For me, it was never the same after our dad died and we sold the farm. I wasn’t good at hunting somebody else’s land. I know people do it all the time. I remember good friendships my dad and my uncle developed with hunters from Sioux Falls and Rapid City because we had land and they asked to hunt. That’s a great way to build relationships. I just couldn’t ask someone else to let me hunt. Too much of an introvert, I suppose.

Besides, when I think of hunting as a kid, it isn’t so much the opening day I remember as the rest of the season after that. In some ways, opening day is like the World Series. Everybody loves baseball during the Series. Do they love it in August when their team is 18 games out? Everyone loves opening day of pheasant season. Do they love it in November’s flurries and wind? That’s when I liked it best, but then, I’ve been a Milwaukee fan since 1957.

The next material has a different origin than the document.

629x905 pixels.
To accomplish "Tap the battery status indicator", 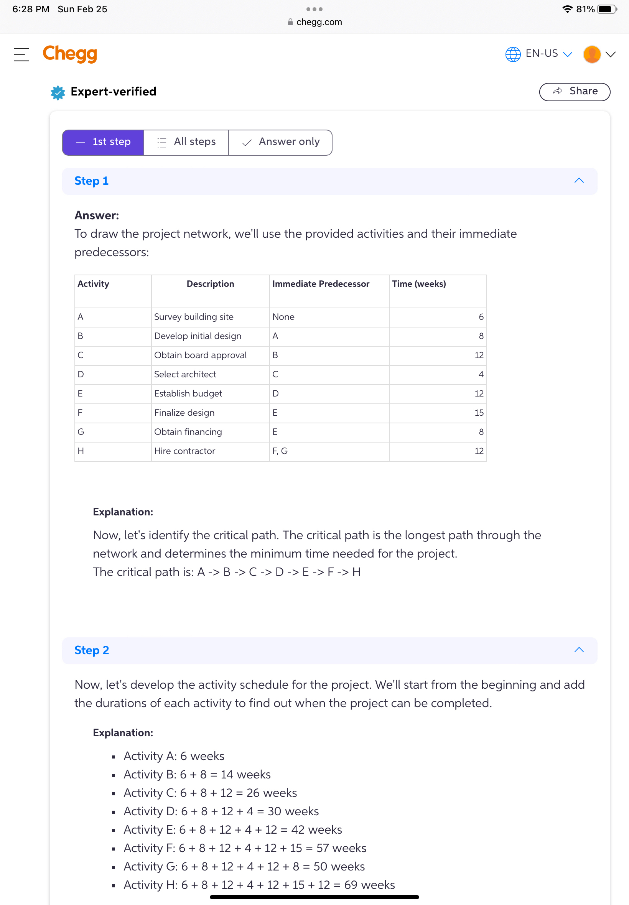I will pos(607,9).
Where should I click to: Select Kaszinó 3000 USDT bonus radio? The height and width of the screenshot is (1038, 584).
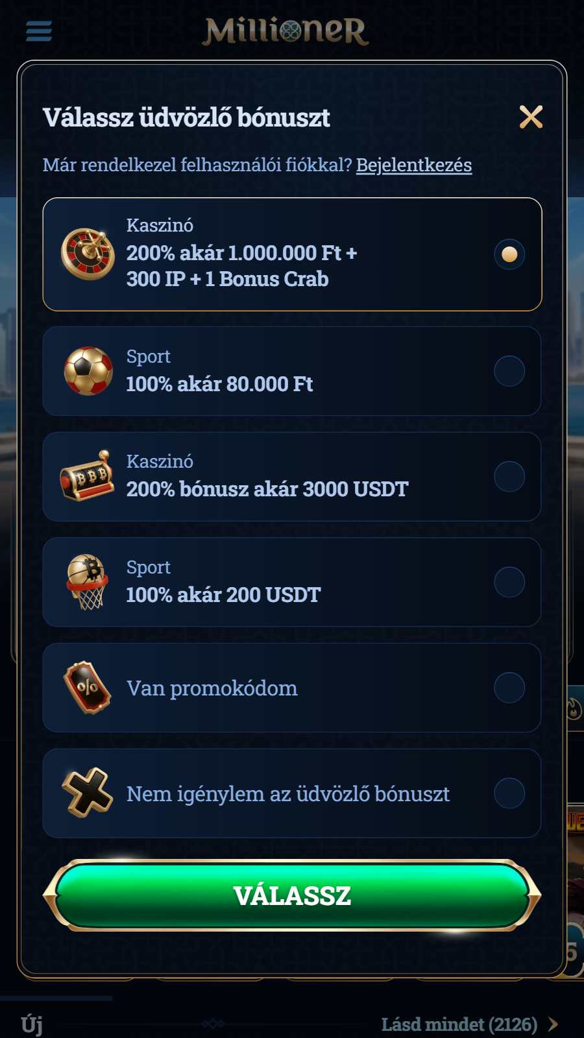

(In my defense, fans back at old County Stadium didn’t do that tomahawk chop thing. That didn’t start until Atlanta. I followed the Braves there, but when Milwaukee returned to the National League, I returned to Milwaukee and found the Brewers.)

Being a Braves and Milwaukee fan that long, I celebrated a few successful periods and endured many long, losing seasons. I remained loyal through the losses (which helps me understand the loyalty of Twins fans). In the worst of seasons, I delighted in finding my team playing on television late on a weekday evening. I’d watch the entire game, me and the 3,000 or so steadfast fans who actually showed at the ballpark. (Great story, often attributed to Braves’ first-baseman Gerald Perry. During a long losing streak when fan support was at its lowest, he walked out of the dugout, looked around the empty stadium and said, “This'd be a good night to paint the seats.”)

The period later in the pheasant hunting season was, for me, like the late-season, late-night “paint-the-seat-night’’ games I watched. I loved every pitch and running catch and error on the screen in the same way that I loved every long, lazy late-fall afternoon kicking through dusty lakebeds and weed-clogged shelterbelts and occasional snow drifts. I knew the odds of scaring up a rooster were slim, but I was excited at the possibility, and I was alive just being out on the land in that remarkable time of year when summer is grudgingly giving way to winter.

I did a lot of that late-season hunting with my cousin Leo, my big brother, Jim, and once in a while with my dad, when he and I would walk a field or two after Saturday morning chores.

People say it doesn’t matter whether they limit out or not. They say it’s about the experience. I don’t know how many of them really mean it, but it was true for me, back in those younger days with my dad or brother or cousin.

These days I don’t miss the hunting. Sometimes, though, I miss that time in my life when I was young enough to think I’d hunt my own land forever.